Like all Scream movies, part 3 has to reveal Ghostface, then “expose him” at some point. Yes, he introduces himself in an interesting way, as we see he can alter his voice to seemingly match any character he wants. That is sort of a cool ability. However, it’s truly one of the few elements to the mystery that kept my attention. Other than that, the characters seem oddly almost disinterested in the events surrounding them. Could it be they’re written to be too far in on the joke?

Self-Awareness Stretching Thin?

Wes Craven’s original Scream helped rejuvenate modern horror, partly by giving us the self-aware horror movie. While it was never my favorite franchise, I can respect damn near anything for being influential. Also innovative: Ghostface almost has this vibe of the “Anti-Hero” of slasher villains. There’s something “underdog-like” about him, and at no point will the average viewer see him as a near-invincible killer like Freddy, Jason or Michael Myers. It makes the movie seem more real, and we may even identify with the killer more (as freaky as that sounds).

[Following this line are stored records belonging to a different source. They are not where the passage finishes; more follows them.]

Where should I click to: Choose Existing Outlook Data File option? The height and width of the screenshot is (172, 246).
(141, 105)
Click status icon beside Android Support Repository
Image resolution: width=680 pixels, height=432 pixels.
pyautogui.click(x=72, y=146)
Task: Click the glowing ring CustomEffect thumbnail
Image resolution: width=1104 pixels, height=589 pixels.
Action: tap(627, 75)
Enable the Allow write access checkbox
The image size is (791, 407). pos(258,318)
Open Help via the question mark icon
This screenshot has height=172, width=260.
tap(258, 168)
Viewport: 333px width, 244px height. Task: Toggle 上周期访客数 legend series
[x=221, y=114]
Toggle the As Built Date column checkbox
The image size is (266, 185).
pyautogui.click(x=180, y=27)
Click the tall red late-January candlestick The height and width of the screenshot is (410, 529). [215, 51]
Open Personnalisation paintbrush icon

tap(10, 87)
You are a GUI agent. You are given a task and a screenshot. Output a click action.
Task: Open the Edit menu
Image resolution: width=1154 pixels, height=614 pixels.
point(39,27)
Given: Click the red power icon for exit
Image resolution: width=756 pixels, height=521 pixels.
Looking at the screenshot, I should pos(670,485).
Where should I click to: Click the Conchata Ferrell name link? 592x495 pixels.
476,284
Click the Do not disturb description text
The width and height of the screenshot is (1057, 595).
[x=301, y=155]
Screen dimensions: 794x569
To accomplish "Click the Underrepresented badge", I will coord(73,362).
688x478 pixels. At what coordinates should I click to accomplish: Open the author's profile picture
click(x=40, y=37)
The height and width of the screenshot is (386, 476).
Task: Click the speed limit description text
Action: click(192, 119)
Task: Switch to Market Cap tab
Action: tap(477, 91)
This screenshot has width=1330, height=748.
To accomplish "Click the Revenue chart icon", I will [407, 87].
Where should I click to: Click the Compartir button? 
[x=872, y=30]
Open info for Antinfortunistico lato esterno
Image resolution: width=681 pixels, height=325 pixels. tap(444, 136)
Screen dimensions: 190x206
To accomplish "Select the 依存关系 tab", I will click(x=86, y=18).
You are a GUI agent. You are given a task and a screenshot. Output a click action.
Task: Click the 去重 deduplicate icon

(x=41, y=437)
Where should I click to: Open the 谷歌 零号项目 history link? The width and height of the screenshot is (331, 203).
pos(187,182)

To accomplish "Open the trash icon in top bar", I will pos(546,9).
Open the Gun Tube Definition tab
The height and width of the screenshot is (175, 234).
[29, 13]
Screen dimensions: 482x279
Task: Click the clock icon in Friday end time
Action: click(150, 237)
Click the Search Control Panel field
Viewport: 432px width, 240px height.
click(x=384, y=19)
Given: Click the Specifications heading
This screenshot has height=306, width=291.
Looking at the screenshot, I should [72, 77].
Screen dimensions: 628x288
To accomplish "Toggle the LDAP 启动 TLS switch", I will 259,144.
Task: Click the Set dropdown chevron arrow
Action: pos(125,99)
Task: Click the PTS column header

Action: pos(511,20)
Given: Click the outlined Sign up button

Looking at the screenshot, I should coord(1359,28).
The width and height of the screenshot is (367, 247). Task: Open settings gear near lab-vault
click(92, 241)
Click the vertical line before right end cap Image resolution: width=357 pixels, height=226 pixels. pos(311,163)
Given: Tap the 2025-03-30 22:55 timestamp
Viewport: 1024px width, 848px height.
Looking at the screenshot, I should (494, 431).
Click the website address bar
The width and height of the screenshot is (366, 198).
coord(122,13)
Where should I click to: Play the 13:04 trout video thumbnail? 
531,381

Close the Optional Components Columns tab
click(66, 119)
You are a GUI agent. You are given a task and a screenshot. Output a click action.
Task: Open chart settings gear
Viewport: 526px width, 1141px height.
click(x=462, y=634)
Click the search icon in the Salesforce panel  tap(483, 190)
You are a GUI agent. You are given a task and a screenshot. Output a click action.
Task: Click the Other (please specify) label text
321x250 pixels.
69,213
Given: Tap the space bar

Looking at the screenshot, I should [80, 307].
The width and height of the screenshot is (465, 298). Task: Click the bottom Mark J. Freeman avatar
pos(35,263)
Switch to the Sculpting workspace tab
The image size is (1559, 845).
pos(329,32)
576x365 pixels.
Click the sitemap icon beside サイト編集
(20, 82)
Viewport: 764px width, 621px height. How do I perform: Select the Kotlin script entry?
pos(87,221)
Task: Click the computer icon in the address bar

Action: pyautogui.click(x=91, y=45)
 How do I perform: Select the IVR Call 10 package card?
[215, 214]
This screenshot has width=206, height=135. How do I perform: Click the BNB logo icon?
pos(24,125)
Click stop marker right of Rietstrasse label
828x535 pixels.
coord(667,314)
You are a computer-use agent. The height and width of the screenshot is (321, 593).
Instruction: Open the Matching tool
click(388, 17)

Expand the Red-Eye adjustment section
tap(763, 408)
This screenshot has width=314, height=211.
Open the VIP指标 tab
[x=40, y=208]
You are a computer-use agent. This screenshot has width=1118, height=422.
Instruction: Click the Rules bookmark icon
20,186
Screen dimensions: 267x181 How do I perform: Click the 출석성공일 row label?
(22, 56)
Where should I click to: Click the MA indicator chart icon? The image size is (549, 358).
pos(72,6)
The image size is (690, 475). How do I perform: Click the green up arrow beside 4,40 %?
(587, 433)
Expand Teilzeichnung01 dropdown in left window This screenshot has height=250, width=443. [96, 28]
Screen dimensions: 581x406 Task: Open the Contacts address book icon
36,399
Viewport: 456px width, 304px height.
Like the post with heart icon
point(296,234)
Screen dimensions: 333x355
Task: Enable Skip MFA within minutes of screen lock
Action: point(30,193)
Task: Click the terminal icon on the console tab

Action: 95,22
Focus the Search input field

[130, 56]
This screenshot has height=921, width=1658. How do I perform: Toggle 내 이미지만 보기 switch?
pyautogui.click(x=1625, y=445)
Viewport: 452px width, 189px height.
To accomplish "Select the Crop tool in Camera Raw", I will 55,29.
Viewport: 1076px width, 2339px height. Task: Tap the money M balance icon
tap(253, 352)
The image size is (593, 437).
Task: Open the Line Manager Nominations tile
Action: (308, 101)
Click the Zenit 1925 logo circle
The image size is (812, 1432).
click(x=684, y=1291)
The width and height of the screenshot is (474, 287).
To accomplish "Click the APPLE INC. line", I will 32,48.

Scream also made fun of itself. The other characters are almost self-aware “stock” characters. For example, Dewey Riley seems like a bit of an everyman, and an underachieving cop. while Gale Weathers is the self-serving, roving reporter. All of the other characters are there to supplement what kids now call “tropes,” and we recover from these elements understanding this idea was somewhat innovative at the time. We are also in on the joke. That can work once, maybe twice, but it can easily be stretched thin as a concept. Scream 3 just seems like a movie that didn’t need to happen. It has nothing new to say.

More Reasons it Falls Short

Sid walks into the movie at various points, characters angrily confront somebody, they fight Ghostface, and that about sums up the whole affair. Like in the original Scream, there are sordid details about Sidney’s mother and father, and, again, we’re supposed to believe that this would result in numerous murder rampages. Unlike, say, Wes Craven’s New Nightmare, where the killer emerges from a nightmare world into reality, Ghostface somehow keeps emerging from long-buried sexual dalliances, to oddly hold people accountable for them who really were not involved. That becomes a very odd pattern, especially if you really try to piece it together.

However, if you don’t even care about the truth behind the murders, Scream 3 has basically failed to do its job. That would describe my experience with this movie. It was not more disturbing than the original two, nor more fun. In fact, there’s another odd factor here which takes away the suspense: There’s never a sense that Sidney can’t solve the mystery and crimes in time to save her life. There’s little tension.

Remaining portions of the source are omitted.